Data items
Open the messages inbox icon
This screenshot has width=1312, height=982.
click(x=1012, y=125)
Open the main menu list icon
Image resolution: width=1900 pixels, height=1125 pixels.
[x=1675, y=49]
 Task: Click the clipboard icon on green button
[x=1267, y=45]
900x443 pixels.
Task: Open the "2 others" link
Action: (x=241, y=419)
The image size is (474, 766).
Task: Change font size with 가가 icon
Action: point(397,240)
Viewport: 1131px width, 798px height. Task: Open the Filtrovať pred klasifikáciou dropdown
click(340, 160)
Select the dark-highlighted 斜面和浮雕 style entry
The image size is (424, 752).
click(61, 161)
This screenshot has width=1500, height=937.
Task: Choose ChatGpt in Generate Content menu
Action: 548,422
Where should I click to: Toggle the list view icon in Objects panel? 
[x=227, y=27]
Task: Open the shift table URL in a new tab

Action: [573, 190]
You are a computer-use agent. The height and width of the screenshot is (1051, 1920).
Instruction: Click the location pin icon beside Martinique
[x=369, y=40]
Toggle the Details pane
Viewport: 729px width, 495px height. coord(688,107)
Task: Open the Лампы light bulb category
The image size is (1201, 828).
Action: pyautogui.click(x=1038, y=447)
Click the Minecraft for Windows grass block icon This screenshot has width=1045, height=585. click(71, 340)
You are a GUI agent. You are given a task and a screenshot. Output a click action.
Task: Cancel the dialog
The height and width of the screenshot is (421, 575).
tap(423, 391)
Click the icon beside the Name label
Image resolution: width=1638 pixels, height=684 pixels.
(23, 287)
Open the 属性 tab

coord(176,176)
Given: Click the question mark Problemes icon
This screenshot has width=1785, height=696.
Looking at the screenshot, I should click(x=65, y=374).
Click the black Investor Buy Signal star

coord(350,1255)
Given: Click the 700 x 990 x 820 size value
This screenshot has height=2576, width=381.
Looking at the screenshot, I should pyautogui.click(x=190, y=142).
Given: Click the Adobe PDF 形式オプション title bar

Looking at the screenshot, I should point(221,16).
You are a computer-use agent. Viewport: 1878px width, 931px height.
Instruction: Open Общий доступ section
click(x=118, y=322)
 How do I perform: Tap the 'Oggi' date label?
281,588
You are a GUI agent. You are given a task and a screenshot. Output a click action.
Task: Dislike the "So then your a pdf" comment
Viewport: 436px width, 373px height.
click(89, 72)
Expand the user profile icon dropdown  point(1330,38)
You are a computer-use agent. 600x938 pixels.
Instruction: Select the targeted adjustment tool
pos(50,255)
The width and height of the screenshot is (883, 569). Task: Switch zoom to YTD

-- Exercise prompt --
Reproduce all of the entries above verbatim.

-- Solution to the problem --
Open the messages inbox icon
This screenshot has width=1312, height=982.
click(x=1012, y=125)
Open the main menu list icon
Image resolution: width=1900 pixels, height=1125 pixels.
[x=1675, y=49]
 Task: Click the clipboard icon on green button
[x=1267, y=45]
900x443 pixels.
Task: Open the "2 others" link
Action: (x=241, y=419)
The image size is (474, 766).
Task: Change font size with 가가 icon
Action: point(397,240)
Viewport: 1131px width, 798px height. Task: Open the Filtrovať pred klasifikáciou dropdown
click(340, 160)
Select the dark-highlighted 斜面和浮雕 style entry
The image size is (424, 752).
click(61, 161)
This screenshot has width=1500, height=937.
Task: Choose ChatGpt in Generate Content menu
Action: 548,422
Where should I click to: Toggle the list view icon in Objects panel? 
[x=227, y=27]
Task: Open the shift table URL in a new tab

Action: [573, 190]
You are a computer-use agent. The height and width of the screenshot is (1051, 1920).
Instruction: Click the location pin icon beside Martinique
[x=369, y=40]
Toggle the Details pane
Viewport: 729px width, 495px height. coord(688,107)
Task: Open the Лампы light bulb category
The image size is (1201, 828).
Action: pyautogui.click(x=1038, y=447)
Click the Minecraft for Windows grass block icon This screenshot has width=1045, height=585. click(71, 340)
You are a GUI agent. You are given a task and a screenshot. Output a click action.
Task: Cancel the dialog
The height and width of the screenshot is (421, 575).
tap(423, 391)
Click the icon beside the Name label
Image resolution: width=1638 pixels, height=684 pixels.
(23, 287)
Open the 属性 tab

coord(176,176)
Given: Click the question mark Problemes icon
This screenshot has width=1785, height=696.
Looking at the screenshot, I should click(x=65, y=374).
Click the black Investor Buy Signal star

coord(350,1255)
Given: Click the 700 x 990 x 820 size value
This screenshot has height=2576, width=381.
Looking at the screenshot, I should pyautogui.click(x=190, y=142).
Given: Click the Adobe PDF 形式オプション title bar

Looking at the screenshot, I should point(221,16).
You are a computer-use agent. Viewport: 1878px width, 931px height.
Instruction: Open Общий доступ section
click(x=118, y=322)
 How do I perform: Tap the 'Oggi' date label?
281,588
You are a GUI agent. You are given a task and a screenshot. Output a click action.
Task: Dislike the "So then your a pdf" comment
Viewport: 436px width, 373px height.
click(89, 72)
Expand the user profile icon dropdown  point(1330,38)
You are a computer-use agent. 600x938 pixels.
Instruction: Select the targeted adjustment tool
pos(50,255)
The width and height of the screenshot is (883, 569). Task: Switch zoom to YTD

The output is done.